» **What is being asked**
Reproduce the listing below line for line, without any alteration.

*** Records for this task ***

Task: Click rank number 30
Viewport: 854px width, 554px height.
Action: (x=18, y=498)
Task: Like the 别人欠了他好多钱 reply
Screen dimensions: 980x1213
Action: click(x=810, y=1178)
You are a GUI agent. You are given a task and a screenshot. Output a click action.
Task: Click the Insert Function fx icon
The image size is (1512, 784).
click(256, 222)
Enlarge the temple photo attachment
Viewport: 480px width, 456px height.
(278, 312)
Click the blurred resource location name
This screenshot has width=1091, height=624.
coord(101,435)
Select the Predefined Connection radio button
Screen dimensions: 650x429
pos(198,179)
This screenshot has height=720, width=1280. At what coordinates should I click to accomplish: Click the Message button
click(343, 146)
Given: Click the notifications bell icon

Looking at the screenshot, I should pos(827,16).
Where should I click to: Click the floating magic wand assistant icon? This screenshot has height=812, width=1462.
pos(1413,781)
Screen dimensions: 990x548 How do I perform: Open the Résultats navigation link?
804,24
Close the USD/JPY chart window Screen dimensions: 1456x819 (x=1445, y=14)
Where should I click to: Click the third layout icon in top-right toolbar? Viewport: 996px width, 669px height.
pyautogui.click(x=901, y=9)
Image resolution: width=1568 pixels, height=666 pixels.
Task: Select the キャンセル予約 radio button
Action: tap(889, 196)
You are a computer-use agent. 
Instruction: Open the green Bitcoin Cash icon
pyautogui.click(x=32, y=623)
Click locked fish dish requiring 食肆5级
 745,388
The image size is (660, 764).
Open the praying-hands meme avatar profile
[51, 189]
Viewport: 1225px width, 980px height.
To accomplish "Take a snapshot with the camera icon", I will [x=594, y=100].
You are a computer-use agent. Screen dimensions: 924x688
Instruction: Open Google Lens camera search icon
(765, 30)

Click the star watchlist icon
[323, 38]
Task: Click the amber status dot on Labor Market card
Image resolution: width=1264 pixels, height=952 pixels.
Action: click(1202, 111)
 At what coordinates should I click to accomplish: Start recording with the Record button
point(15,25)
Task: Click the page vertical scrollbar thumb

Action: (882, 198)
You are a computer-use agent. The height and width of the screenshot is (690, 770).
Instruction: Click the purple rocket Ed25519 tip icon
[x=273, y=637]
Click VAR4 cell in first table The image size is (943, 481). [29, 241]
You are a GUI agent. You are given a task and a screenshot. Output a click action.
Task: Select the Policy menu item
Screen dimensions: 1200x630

***

» **Solved problem**
Task: Click rank number 30
Viewport: 854px width, 554px height.
Action: (x=18, y=498)
Task: Like the 别人欠了他好多钱 reply
Screen dimensions: 980x1213
Action: click(x=810, y=1178)
You are a GUI agent. You are given a task and a screenshot. Output a click action.
Task: Click the Insert Function fx icon
The image size is (1512, 784).
click(256, 222)
Enlarge the temple photo attachment
Viewport: 480px width, 456px height.
(278, 312)
Click the blurred resource location name
This screenshot has width=1091, height=624.
coord(101,435)
Select the Predefined Connection radio button
Screen dimensions: 650x429
pos(198,179)
This screenshot has height=720, width=1280. At what coordinates should I click to accomplish: Click the Message button
click(343, 146)
Given: Click the notifications bell icon

Looking at the screenshot, I should pos(827,16).
Where should I click to: Click the floating magic wand assistant icon? This screenshot has height=812, width=1462.
pos(1413,781)
Screen dimensions: 990x548 How do I perform: Open the Résultats navigation link?
804,24
Close the USD/JPY chart window Screen dimensions: 1456x819 (x=1445, y=14)
Where should I click to: Click the third layout icon in top-right toolbar? Viewport: 996px width, 669px height.
pyautogui.click(x=901, y=9)
Image resolution: width=1568 pixels, height=666 pixels.
Task: Select the キャンセル予約 radio button
Action: tap(889, 196)
You are a computer-use agent. 
Instruction: Open the green Bitcoin Cash icon
pyautogui.click(x=32, y=623)
Click locked fish dish requiring 食肆5级
 745,388
The image size is (660, 764).
Open the praying-hands meme avatar profile
[51, 189]
Viewport: 1225px width, 980px height.
To accomplish "Take a snapshot with the camera icon", I will [x=594, y=100].
You are a computer-use agent. Screen dimensions: 924x688
Instruction: Open Google Lens camera search icon
(765, 30)

Click the star watchlist icon
[323, 38]
Task: Click the amber status dot on Labor Market card
Image resolution: width=1264 pixels, height=952 pixels.
Action: click(1202, 111)
 At what coordinates should I click to accomplish: Start recording with the Record button
point(15,25)
Task: Click the page vertical scrollbar thumb

Action: (882, 198)
You are a computer-use agent. The height and width of the screenshot is (690, 770).
Instruction: Click the purple rocket Ed25519 tip icon
[x=273, y=637]
Click VAR4 cell in first table The image size is (943, 481). [29, 241]
You are a GUI agent. You are given a task and a screenshot. Output a click action.
Task: Select the Policy menu item
Screen dimensions: 1200x630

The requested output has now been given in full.